Work instruction: Rewrite the data from the line containing "What do you see at coordinates (93, 628)" through the end of the data, inclusive, replacing every occurrence of "This screenshot" with "The screenshot" and leaving everything else unchanged.

(Beginning of Data shown)

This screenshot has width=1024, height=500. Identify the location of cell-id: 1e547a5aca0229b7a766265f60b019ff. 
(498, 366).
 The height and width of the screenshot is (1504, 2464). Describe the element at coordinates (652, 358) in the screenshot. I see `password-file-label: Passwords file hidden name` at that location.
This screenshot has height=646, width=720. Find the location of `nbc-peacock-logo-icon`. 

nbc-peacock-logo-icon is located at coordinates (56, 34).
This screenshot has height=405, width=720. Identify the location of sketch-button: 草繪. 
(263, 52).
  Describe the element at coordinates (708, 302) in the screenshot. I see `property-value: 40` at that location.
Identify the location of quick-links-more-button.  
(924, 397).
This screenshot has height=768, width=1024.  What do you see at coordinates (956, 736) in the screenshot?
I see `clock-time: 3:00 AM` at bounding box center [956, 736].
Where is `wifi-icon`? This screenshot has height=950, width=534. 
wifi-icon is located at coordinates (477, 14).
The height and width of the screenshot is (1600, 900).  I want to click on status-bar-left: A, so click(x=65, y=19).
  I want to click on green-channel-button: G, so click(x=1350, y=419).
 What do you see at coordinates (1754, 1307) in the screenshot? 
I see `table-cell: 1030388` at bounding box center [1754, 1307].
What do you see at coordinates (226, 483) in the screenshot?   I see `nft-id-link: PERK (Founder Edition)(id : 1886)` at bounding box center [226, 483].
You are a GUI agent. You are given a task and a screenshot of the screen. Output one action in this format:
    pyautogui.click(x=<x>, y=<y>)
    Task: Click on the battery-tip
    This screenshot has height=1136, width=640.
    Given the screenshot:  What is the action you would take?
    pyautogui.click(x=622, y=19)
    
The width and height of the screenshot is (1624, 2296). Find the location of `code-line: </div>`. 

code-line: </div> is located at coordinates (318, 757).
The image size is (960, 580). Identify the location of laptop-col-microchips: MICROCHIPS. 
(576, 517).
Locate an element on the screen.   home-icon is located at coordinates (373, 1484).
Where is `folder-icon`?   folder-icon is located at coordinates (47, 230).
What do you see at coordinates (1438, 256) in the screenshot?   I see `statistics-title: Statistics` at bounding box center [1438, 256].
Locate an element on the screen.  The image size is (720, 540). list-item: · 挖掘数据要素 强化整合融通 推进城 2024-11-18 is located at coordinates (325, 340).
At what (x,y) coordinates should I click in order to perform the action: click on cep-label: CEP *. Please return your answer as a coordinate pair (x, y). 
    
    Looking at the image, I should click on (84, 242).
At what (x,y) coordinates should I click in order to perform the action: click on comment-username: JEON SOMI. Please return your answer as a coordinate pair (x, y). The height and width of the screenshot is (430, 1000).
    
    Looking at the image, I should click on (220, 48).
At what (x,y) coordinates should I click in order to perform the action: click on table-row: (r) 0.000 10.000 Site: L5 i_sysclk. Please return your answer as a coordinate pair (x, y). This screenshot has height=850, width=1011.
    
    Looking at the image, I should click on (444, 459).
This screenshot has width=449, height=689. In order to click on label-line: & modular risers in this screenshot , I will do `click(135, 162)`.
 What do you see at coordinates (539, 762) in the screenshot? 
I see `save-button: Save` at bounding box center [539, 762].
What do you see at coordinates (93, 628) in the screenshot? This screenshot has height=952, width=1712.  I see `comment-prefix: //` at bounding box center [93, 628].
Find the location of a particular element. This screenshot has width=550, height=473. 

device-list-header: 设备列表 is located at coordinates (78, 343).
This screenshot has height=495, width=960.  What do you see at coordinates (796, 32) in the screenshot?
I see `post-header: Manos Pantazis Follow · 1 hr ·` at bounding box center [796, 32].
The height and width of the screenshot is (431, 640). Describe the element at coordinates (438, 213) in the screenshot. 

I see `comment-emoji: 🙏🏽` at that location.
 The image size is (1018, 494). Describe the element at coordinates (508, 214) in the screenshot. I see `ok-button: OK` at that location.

(End of Data shown)

Solution:
What do you see at coordinates (93, 628) in the screenshot? The screenshot has height=952, width=1712.  I see `comment-prefix: //` at bounding box center [93, 628].
Find the location of a particular element. The screenshot has width=550, height=473. 

device-list-header: 设备列表 is located at coordinates (78, 343).
The screenshot has height=495, width=960.  What do you see at coordinates (796, 32) in the screenshot?
I see `post-header: Manos Pantazis Follow · 1 hr ·` at bounding box center [796, 32].
The height and width of the screenshot is (431, 640). Describe the element at coordinates (438, 213) in the screenshot. 

I see `comment-emoji: 🙏🏽` at that location.
 The image size is (1018, 494). Describe the element at coordinates (508, 214) in the screenshot. I see `ok-button: OK` at that location.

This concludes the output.